El encuentro con Cristo, como te hace estar bien interiormente, te hace también darte cuenta del que no está bien. María transforma en caridad el anuncio del ángel, casi queriendo decir que una fe es auténtica solo si se convierte en caridad, yendo presurosos al encuentro del necesitado.
En la actitud de María reconocemos también la esencia de la caridad. La caridad por supuesto es dar un vaso de agua, dar de comer al hambriento y comprometernos con las necesidades de los demás, pero la esencia de la caridad, más allá de las obras de misericordia, es ser causa de alegría. Por eso en las letanías decimos que María es: “causa de nuestra alegría”.
La presencia de María alegra y sacia el hambre de Dios. Haríamos muy poco por los pobres si solamente nos preocupamos del pan material y no les damos el pan espiritual, que es el que puede causar la alegría, que es el que devuelve la esperanza y que es el que permite que, a pesar de las dificultades que enfrentemos, nos sintamos amados por Dios.
Cuando el Espíritu Santo desciende sobre los fieles, como lo hizo en la vida de María, nos impulsa a ser causa de alegría. Por eso, cuando damos a los demás, Dios nos colma de bendiciones. María se pone a servir y en ese acto de caridad recibe el Magnificat.
María necesitó de una persona para entender más a fondo lo que estaba experimentando. Uno hubiera esperado que María dijera el Magnificat en la presencia del ángel. Estaba delante de una visión celestial; ¡cuánta inspiración y cuánta emoción tendría en ese momento! Pero, contra lo que podría esperarse, proclama este cántico en la presencia de Isabel.

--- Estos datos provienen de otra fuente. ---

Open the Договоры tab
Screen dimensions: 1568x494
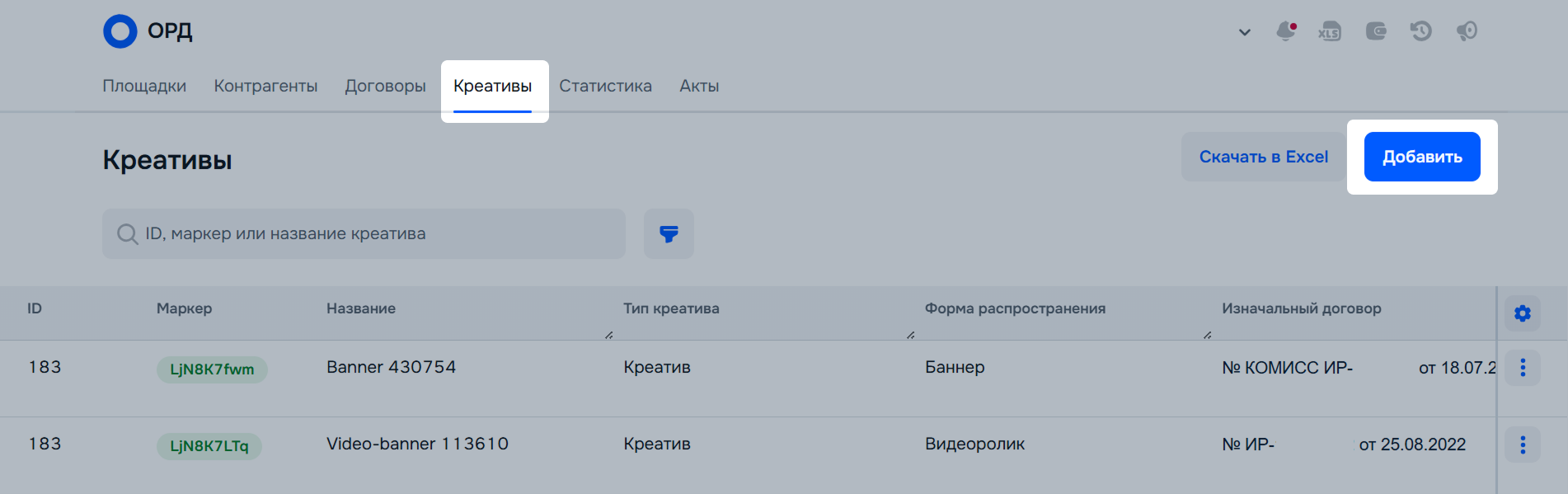(385, 86)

En la presencia de su prima se libera toda su alegría, se superan sus bloqueos y dice este hermoso cántico. Todos necesitamos de una Isabel para que Dios pueda desbloquearnos y lleguemos a la alabanza y la acción de gracias, al descubrir cómo Dios está actuando en nuestra vida. Lo que María no alcanzó a ver en la presencia del ángel, logró entenderlo en la presencia de Santa Isabel.
Pidamos al Señor que permanezcan en nuestra vida los frutos del Espíritu Santo para que a ejemplo de Santa Isabel aprendamos a ser humildes, a no pretender que merecemos todo, a saber sorprendernos de las cosas que llegan a nuestra vida, a no exigir nada a los demás, mucho menos a Dios. A ver todo en clave de gratuidad.
Estamos perdiendo la capacidad de fascinación. Dejan de sorprendernos las cosas y reaccionamos de manera fría, soberbia y escéptica. Cuánto bien nos hace Isabel para despertar nuestra admiración y gratitud a Dios y jamás perder la capacidad de asombro.
Y que, en medio de la violencia, la inseguridad, la confrontación y las dificultades, el Espíritu Santo conserve en nosotros la alegría. Que teniendo a nuestra propia Isabel Dios quite nuestros bloqueos para llegar a ser causa de alegría para los demás, como María, y cantemos las maravillas de Dios.